Sì, sicuramente. È un brano trasversale che cantano sia i bimbi che le nonne. Diciamo, missione pop riuscita. Però, onestamente, ogni tanto quando la sentiamo in un negozio per l’ennesima volta pensiamo socc’mel che due maroni rega.

Forse è andata un po’ oltre il moderato.

Ha fatto un saltino in più, ma non ha ancora rotto troppo, diciamo. (ridono)

Com’è cambiato in questi mesi il pubblico ai vostri concerti?

In numeri non è cambiato drasticamente. Uno pensa che il passaggio automatico tra l’esposizione tv e mediatica sia in qualche modo raffrontabile poi a un pubblico che paga ai concerti. In realtà però lo scarto non è uno a uno ma molto meno. Sì, abbiamo avuto un salto di pubblico a livello numerico ma non così incredibile. Però la forbice delle classi umane coinvolte in un concerto come il nostro è aumentata molto. Ci sono un sacco di bambini, un sacco di genitori, un sacco di ragazzi. Se nel 2015 l’età media oscillava tra i 18 e i 25, per qualche strana ragione oggi è aumentata leggermente. Questo non sappiamo perché ma è successo. Abbiamo avuto una traslazione in più di cinque anni, almeno.

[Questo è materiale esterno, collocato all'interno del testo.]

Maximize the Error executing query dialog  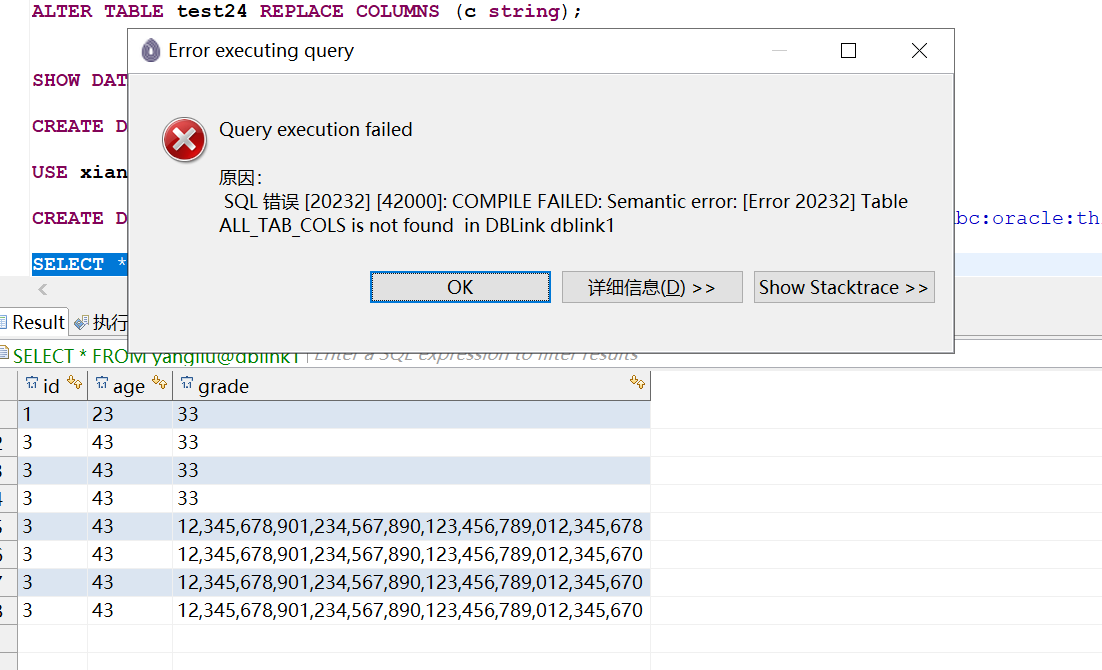[x=848, y=50]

Quanto vi rompe i coglioni il fatto che ogni volta vi chiedano dell’indie?

Ci ha sempre rotto le balle sta roba. E noi rispondiamo sempre allo stesso modo. Ci hanno messo, ovviamente per natura e costituzione di questa band, sotto questa etichetta “indie”. Ma che cos’è questa etichetta? È puro marketing, è una playlist di Spotify. Era una roba che aveva senso negli anni ‘90 quando a comandare c’erano solo le major, soprattutto in America. In Italia non si può parlare di indie, si può parlare di mercato che è cambiato. Però è sempre la stessa cosa, le piccole etichette ragionano esattamente con la stessa logica di mercato delle grandi etichette. 

Noi in realtà poi siamo editi con una major. Abbiamo la discografica con Universal, però questo non implica nessun tipo di vincolo. Siamo completamente liberi su quel fronte, è solo uno strumento per arrivare meglio nei negozi o essere in qualche modo meglio distribuiti sul territorio.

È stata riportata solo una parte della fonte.